## Your goal
Rewrite the listing below so that "Instruction" becomes "Directive" wherever it appears, with everything else left unchanged.
Begin Input records
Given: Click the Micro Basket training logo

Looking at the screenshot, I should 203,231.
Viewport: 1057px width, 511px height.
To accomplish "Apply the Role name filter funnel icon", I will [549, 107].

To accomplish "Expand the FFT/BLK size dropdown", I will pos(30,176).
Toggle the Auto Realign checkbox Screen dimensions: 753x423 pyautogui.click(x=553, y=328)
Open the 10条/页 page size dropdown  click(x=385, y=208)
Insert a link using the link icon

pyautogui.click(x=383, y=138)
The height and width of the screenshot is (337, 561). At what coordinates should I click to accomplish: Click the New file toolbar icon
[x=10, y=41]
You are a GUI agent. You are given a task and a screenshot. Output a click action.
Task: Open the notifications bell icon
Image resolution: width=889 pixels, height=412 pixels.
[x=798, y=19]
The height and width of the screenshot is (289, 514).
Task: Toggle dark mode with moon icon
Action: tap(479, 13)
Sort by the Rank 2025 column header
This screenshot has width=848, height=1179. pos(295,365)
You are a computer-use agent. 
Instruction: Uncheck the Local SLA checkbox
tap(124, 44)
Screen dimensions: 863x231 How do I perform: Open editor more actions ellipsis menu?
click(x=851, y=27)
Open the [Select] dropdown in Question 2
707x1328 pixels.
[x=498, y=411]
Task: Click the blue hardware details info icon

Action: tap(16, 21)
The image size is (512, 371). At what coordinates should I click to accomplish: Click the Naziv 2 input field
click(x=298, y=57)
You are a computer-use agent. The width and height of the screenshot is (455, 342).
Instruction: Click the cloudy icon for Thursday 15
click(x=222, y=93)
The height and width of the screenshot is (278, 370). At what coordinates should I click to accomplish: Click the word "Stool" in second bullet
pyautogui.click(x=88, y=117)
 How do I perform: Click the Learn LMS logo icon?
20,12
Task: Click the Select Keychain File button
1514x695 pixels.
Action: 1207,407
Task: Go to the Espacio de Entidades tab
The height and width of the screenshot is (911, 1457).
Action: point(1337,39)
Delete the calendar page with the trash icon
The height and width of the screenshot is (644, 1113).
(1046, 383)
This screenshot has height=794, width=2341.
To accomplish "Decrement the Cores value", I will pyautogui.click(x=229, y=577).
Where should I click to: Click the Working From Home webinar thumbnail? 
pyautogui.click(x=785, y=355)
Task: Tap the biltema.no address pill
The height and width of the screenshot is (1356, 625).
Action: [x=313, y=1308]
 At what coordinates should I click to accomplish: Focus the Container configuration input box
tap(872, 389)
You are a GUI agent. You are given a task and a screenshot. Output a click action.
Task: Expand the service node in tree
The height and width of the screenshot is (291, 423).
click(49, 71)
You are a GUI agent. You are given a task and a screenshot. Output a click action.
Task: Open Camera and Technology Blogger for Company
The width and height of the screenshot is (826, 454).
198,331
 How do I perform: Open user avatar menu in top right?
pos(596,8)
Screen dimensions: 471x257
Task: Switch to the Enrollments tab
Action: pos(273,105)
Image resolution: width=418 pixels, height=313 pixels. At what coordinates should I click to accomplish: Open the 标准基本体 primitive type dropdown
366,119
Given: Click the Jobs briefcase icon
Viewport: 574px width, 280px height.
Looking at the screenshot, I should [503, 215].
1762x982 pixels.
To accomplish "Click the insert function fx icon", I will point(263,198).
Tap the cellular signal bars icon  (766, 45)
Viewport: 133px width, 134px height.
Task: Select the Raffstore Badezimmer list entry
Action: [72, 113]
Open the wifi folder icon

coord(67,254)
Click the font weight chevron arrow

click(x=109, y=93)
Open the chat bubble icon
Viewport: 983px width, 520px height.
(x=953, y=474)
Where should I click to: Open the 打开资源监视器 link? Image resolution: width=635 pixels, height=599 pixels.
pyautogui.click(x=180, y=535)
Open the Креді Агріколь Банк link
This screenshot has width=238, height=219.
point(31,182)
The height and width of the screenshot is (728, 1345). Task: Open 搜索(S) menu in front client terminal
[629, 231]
End Input records
## Exercise solution
Given: Click the Micro Basket training logo

Looking at the screenshot, I should 203,231.
Viewport: 1057px width, 511px height.
To accomplish "Apply the Role name filter funnel icon", I will [549, 107].

To accomplish "Expand the FFT/BLK size dropdown", I will pos(30,176).
Toggle the Auto Realign checkbox Screen dimensions: 753x423 pyautogui.click(x=553, y=328)
Open the 10条/页 page size dropdown  click(x=385, y=208)
Insert a link using the link icon

pyautogui.click(x=383, y=138)
The height and width of the screenshot is (337, 561). At what coordinates should I click to accomplish: Click the New file toolbar icon
[x=10, y=41]
You are a GUI agent. You are given a task and a screenshot. Output a click action.
Task: Open the notifications bell icon
Image resolution: width=889 pixels, height=412 pixels.
[x=798, y=19]
The height and width of the screenshot is (289, 514).
Task: Toggle dark mode with moon icon
Action: tap(479, 13)
Sort by the Rank 2025 column header
This screenshot has width=848, height=1179. pos(295,365)
You are a computer-use agent. 
Directive: Uncheck the Local SLA checkbox
tap(124, 44)
Screen dimensions: 863x231 How do I perform: Open editor more actions ellipsis menu?
click(x=851, y=27)
Open the [Select] dropdown in Question 2
707x1328 pixels.
[x=498, y=411]
Task: Click the blue hardware details info icon

Action: tap(16, 21)
The image size is (512, 371). At what coordinates should I click to accomplish: Click the Naziv 2 input field
click(x=298, y=57)
You are a computer-use agent. The width and height of the screenshot is (455, 342).
Directive: Click the cloudy icon for Thursday 15
click(x=222, y=93)
The height and width of the screenshot is (278, 370). At what coordinates should I click to accomplish: Click the word "Stool" in second bullet
pyautogui.click(x=88, y=117)
 How do I perform: Click the Learn LMS logo icon?
20,12
Task: Click the Select Keychain File button
1514x695 pixels.
Action: 1207,407
Task: Go to the Espacio de Entidades tab
The height and width of the screenshot is (911, 1457).
Action: point(1337,39)
Delete the calendar page with the trash icon
The height and width of the screenshot is (644, 1113).
(1046, 383)
This screenshot has height=794, width=2341.
To accomplish "Decrement the Cores value", I will pyautogui.click(x=229, y=577).
Where should I click to: Click the Working From Home webinar thumbnail? 
pyautogui.click(x=785, y=355)
Task: Tap the biltema.no address pill
The height and width of the screenshot is (1356, 625).
Action: [x=313, y=1308]
 At what coordinates should I click to accomplish: Focus the Container configuration input box
tap(872, 389)
You are a GUI agent. You are given a task and a screenshot. Output a click action.
Task: Expand the service node in tree
The height and width of the screenshot is (291, 423).
click(49, 71)
You are a GUI agent. You are given a task and a screenshot. Output a click action.
Task: Open Camera and Technology Blogger for Company
The width and height of the screenshot is (826, 454).
198,331
 How do I perform: Open user avatar menu in top right?
pos(596,8)
Screen dimensions: 471x257
Task: Switch to the Enrollments tab
Action: pos(273,105)
Image resolution: width=418 pixels, height=313 pixels. At what coordinates should I click to accomplish: Open the 标准基本体 primitive type dropdown
366,119
Given: Click the Jobs briefcase icon
Viewport: 574px width, 280px height.
Looking at the screenshot, I should [503, 215].
1762x982 pixels.
To accomplish "Click the insert function fx icon", I will point(263,198).
Tap the cellular signal bars icon  (766, 45)
Viewport: 133px width, 134px height.
Task: Select the Raffstore Badezimmer list entry
Action: [72, 113]
Open the wifi folder icon

coord(67,254)
Click the font weight chevron arrow

click(x=109, y=93)
Open the chat bubble icon
Viewport: 983px width, 520px height.
(x=953, y=474)
Where should I click to: Open the 打开资源监视器 link? Image resolution: width=635 pixels, height=599 pixels.
pyautogui.click(x=180, y=535)
Open the Креді Агріколь Банк link
This screenshot has width=238, height=219.
point(31,182)
The height and width of the screenshot is (728, 1345). Task: Open 搜索(S) menu in front client terminal
[629, 231]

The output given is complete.